Florida Museum of Natural History research screened at international science media festival in Italy

Published: April 11 2008

Category:Seen & Heard, Top Stories

GAINESVILLE, Fla. — The PBS NOVA documentary “First Flower,” featuring Florida Museum of Natural History paleobotanist David Dilcher, recently bloomed on screen in Milan, Italy, at the Vedere la Scienza Festival, an international festival celebrating science-themed media.

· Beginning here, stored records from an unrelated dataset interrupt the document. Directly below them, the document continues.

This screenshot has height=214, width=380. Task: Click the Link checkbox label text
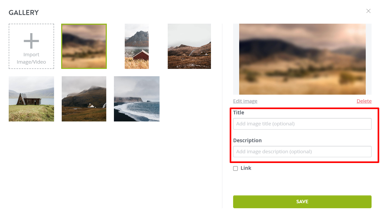click(246, 168)
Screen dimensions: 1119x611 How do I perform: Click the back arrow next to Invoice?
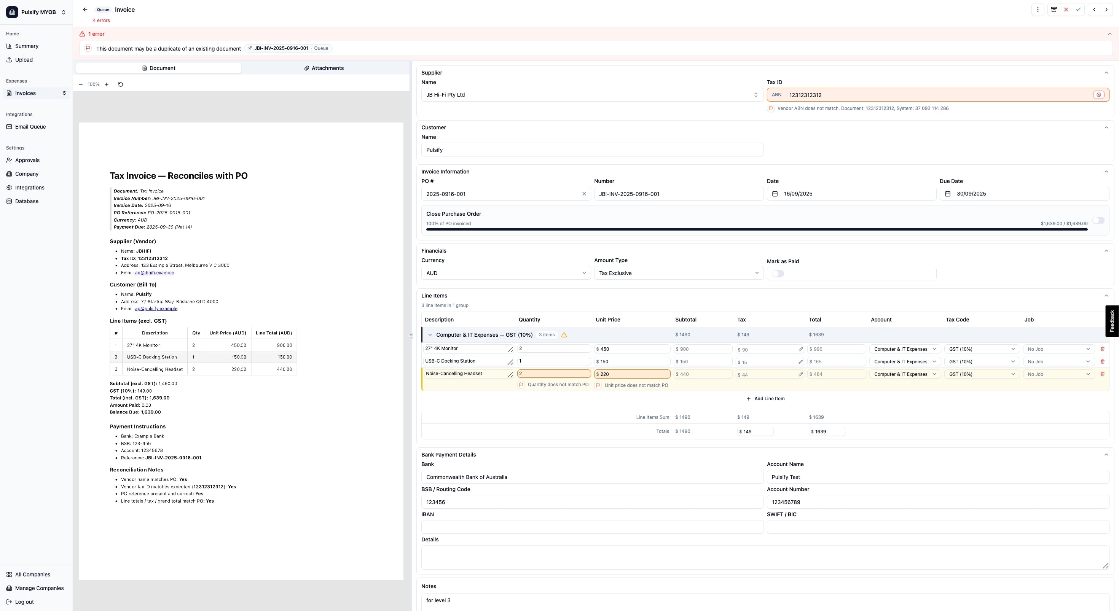[85, 10]
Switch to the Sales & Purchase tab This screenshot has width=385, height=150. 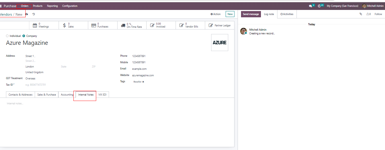pos(47,95)
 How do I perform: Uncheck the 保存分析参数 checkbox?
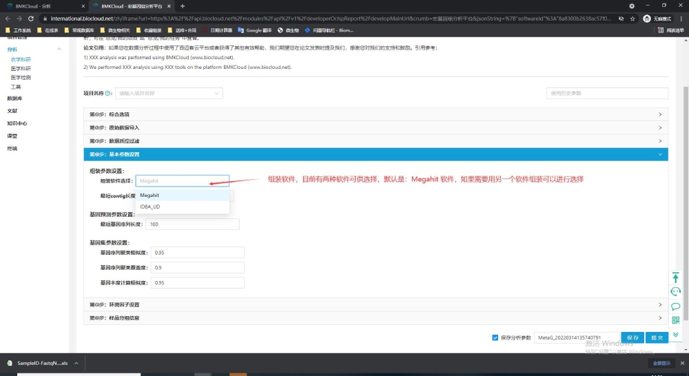coord(495,337)
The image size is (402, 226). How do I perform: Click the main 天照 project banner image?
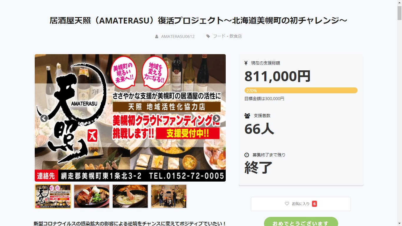tap(130, 118)
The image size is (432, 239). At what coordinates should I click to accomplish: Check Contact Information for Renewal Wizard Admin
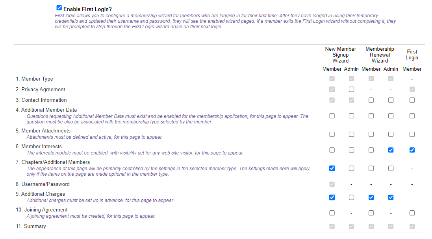(x=391, y=100)
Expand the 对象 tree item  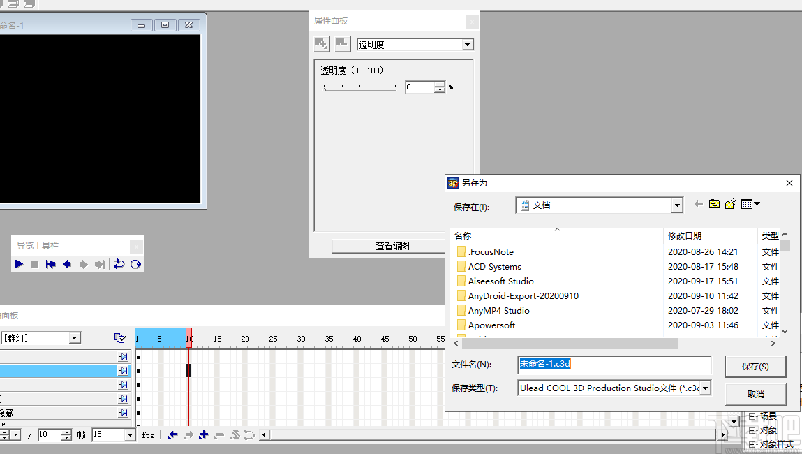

“’First Flower’ looks at questions regarding the nature of the first flowers on earth, and also the beautiful diversity of living flowers in the mountains of south central China,” said Dilcher, a member of the National Academy of Sciences. “The beauty of the flowers featured and the intrigue of looking for the origin of flowering plants, and how they are related to one another, makes this a film that people enjoy. It’s a film everyone can learn something from.”

“First Flower,” which aired at the festival April 2, depicts Dilcher’s work, along with his colleague Sun Ge of Jilin University in Changchun, China. Together, the researchers described a 125-million-year-old fossil flowering plant they named Archaefructus liaoningensis, which means “ancient fruit from Liaoning Province of northeast China.”

Features of the plant’s seed-containing fruits led Dilcher to conclude it was one of the earliest forms of flowering plants. The journal “Science” featured Dilcher’s research on its cover in 1998 and 2002.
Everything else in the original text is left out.